A single source IP is flooded with 500 packets under three policies, with no restart between them — the userspace control plane (top-left) hot-reloads each change and drop events stream live over the ring buffer (top-right):
- Unknown peer — rate-limited by a token bucket: ~138/500 pass (100 starting tokens + ~10/s refill over the flood).
- Blocklisted — every packet is
XDP_DROP'd at the blocklist: ~100% loss. - Allowlisted — a larger bucket plus reputation scoring: ~240/500 pass.
The recording is scripted with vhs; regenerate it with vhs demo/demo.tape
(see the header of demo/demo.tape for prerequisites — a
release build and passwordless sudo for the duration of the capture).
For every IPv4 or IPv6 packet arriving on the attached interface, the XDP program:
- Looks the source IP up in the blocklist map
(
BLOCKED_BUCKETS_V4/BLOCKED_BUCKETS_V6).
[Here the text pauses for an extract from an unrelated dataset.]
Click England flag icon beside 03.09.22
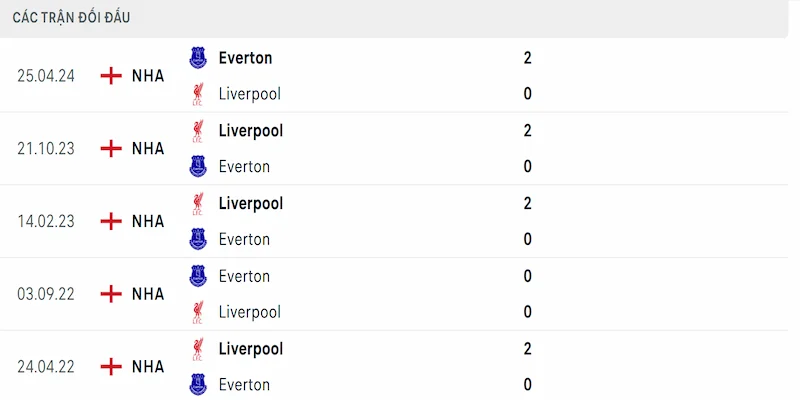Viewport: 800px width, 400px height. pos(111,294)
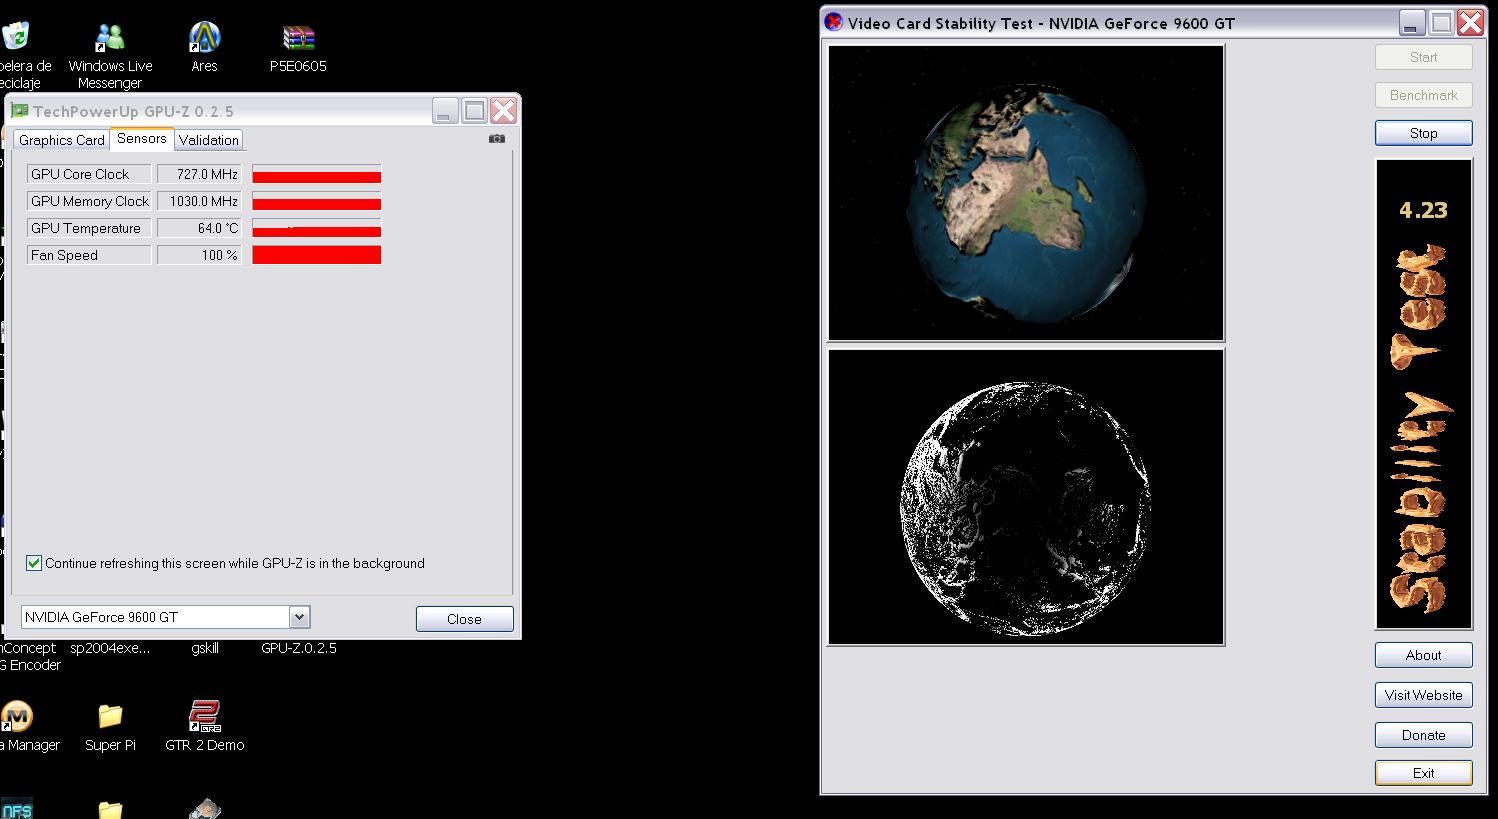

A hit drops the packet and bumps a per-entry hit counter. - Otherwise increments a per-source-IP packet counter
(
PKT_COUNTS_V4/PKT_COUNTS_V6). - Looks the source up in one of two LRU maps:
- Allowed peers (
ALLOWED_BUCKETS_V4/ALLOWED_BUCKETS_V6) — IPs loaded frombpfimp.toml. Each has a token bucket and a reputation score. The score gates the bucket: an IP only passes ifscore >= min_score_to_passand a token is available. Successful packets nudge the score up (capped atmax_score); a denied packet subtractspenalty. The score also heals on elapsed time atrecovery_per_sec, so a peer throttled below the floor climbs back once it stops misbehaving instead of being trapped there. This lets a trusted peer absorb a burst but get throttled if it sustains abuse. - Unknown IPs (
UNK_BKTS_V4/UNK_BKTS_V6) — auto-inserted with a smaller starting balance (new_max_tokens) and a plain token bucket. Before an unknown IP is metered, the packet must also pass a single global bucket (GLOBAL_BKT) shared by all unknown traffic
- Allowed peers (
- Returns
XDP_PASSorXDP_DROPbased on the result. On every drop (blocklist hit or an empty bucket) it also pushes a compact event record onto a ring buffer (EVENTS) that userspace can stream live — seewatch.
IPv4 and IPv6 are tracked in independent map families; a peer that appears under both families gets two independent buckets and reputations.
Map names are capped at 16 characters by the kernel, which is why the in-tree names are abbreviated (
PKT_COUNTS_V4,UNK_BKTS_V4) rather than spelled out.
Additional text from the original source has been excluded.